Lady of Shalot, Elaine of Astolat

The Lady of Shalot, Elaine of Astolat is the woman who dies of unrequited love for Lancelot and her body is floated in a barge to Camelot with a letter for Lancelot clutched in her lifeless hand. The Lady of Shalot appears in Malory and in Tennyson's idyll of "Lancelot and Elaine."

The Lady of Shalot story appears in the vulgate Mort Artu and in Malory, but the best-known version is Alfred, Lord Tennyson's "The Lady of Shalott" (original version, 1833; revised version, 1842)

In his poem, Shalot is the home of an unnamed lady who falls in love with Lancelot and dies of grief without him. The body of The Lady of Shalot is floated on a boat down the river to Camelot. In Malory's version her name is Elaine.

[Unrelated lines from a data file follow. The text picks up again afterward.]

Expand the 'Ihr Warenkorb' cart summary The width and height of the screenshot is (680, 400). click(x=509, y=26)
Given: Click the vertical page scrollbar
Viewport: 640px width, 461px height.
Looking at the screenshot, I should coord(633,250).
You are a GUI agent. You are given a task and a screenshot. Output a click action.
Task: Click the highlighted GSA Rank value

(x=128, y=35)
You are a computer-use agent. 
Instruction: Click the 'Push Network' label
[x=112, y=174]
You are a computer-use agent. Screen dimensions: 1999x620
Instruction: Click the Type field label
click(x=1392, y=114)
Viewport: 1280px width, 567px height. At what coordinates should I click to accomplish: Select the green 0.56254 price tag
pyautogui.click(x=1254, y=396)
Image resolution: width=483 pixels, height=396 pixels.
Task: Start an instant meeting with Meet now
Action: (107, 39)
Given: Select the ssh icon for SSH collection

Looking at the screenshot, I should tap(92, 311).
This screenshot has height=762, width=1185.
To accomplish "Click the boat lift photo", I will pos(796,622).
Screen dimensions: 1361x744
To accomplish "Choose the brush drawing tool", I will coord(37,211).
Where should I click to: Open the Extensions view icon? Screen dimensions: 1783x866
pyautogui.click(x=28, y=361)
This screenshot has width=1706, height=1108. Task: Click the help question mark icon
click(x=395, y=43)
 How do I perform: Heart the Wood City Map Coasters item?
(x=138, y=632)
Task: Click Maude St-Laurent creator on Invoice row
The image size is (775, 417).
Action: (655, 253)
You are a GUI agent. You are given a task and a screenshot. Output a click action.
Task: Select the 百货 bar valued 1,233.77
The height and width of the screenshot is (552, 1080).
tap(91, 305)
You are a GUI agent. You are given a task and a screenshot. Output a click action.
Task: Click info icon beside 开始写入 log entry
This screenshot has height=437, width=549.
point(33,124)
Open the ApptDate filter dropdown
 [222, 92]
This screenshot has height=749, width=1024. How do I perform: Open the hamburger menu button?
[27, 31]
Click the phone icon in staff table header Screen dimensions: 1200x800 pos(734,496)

In his Idylls of the King, Tennyson uses Malory's story including the name "Astolat", Elaine is the "lily maid of Astolat."

In another of Tennyson's writings, The Lady of Shalot is cursed to never look out her window. She is can only look at the world by the reflections in her mirror. The Lady of Shalot passes her time weaving the things she sees in the mirror. One day, the Lancelot passes her window, she is so taken by him that she forgets the curse and looks directly out of the window. Her mirror cracks, the curse is upon her. She goes down to the river, finds a boat, unties it and lays down in the boat. Her blood freezes and she dies. Her boat with her body floats towards Camelot, where Lancelot sees her and says "She has a lovely face: God in his mercy lend her grace, The Lady of Shalot".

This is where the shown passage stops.